==== 提示された記録

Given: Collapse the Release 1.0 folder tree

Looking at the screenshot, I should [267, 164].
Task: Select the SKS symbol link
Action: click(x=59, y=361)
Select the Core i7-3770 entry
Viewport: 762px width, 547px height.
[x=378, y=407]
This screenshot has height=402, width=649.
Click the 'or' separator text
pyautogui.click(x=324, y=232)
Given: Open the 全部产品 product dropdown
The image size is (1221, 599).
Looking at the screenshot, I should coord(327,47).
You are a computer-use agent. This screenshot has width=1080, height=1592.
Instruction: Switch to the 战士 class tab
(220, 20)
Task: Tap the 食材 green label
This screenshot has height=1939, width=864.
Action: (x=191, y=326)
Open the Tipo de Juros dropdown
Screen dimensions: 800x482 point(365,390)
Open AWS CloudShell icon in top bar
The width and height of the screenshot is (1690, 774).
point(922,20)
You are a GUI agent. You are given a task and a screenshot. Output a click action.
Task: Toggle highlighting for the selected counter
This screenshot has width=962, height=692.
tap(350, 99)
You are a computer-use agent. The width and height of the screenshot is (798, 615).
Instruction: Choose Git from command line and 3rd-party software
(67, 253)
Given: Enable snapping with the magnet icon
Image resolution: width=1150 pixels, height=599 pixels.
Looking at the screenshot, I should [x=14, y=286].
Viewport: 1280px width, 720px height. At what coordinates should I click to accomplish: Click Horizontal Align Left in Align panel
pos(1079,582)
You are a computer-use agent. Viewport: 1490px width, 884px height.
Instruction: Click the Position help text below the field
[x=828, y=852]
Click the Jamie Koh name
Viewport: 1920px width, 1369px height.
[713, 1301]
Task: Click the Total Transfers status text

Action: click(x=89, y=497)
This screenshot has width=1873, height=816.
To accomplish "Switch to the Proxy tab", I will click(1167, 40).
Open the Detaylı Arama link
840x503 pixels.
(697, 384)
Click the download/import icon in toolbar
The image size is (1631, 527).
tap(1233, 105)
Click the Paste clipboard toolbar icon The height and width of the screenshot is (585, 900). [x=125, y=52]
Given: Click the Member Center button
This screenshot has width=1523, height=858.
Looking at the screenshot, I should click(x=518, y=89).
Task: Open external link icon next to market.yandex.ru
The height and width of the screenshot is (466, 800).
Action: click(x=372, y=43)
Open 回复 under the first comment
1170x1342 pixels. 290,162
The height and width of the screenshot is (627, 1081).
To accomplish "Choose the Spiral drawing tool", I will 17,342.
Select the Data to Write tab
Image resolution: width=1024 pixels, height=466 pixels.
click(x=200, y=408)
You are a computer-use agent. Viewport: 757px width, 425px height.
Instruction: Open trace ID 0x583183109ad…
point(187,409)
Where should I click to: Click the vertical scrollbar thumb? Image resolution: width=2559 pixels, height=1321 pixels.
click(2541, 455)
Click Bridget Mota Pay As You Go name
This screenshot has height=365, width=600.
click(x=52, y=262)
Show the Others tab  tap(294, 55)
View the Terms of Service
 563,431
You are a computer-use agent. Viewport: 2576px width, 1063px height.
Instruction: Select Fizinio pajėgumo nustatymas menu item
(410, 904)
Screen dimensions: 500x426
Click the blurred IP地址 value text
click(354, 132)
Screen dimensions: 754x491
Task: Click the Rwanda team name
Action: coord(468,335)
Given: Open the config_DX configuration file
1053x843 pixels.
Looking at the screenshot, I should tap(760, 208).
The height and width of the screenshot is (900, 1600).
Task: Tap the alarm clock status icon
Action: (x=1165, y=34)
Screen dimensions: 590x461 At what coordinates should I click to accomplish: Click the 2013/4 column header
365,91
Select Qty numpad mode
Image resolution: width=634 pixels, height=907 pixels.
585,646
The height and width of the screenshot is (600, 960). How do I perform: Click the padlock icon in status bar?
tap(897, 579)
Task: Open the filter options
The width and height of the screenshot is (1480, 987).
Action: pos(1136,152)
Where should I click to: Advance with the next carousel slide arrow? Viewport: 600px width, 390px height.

========

* **やること**
上の記録のうち、「Task: Open external」を含む行から「point(187,409)」を含む行までを、一字一句変えずに書き写してください。

* **解答は以下**
Task: Open external link icon next to market.yandex.ru
The height and width of the screenshot is (466, 800).
Action: click(x=372, y=43)
Open 回复 under the first comment
1170x1342 pixels. 290,162
The height and width of the screenshot is (627, 1081).
To accomplish "Choose the Spiral drawing tool", I will 17,342.
Select the Data to Write tab
Image resolution: width=1024 pixels, height=466 pixels.
click(x=200, y=408)
You are a computer-use agent. Viewport: 757px width, 425px height.
Instruction: Open trace ID 0x583183109ad…
point(187,409)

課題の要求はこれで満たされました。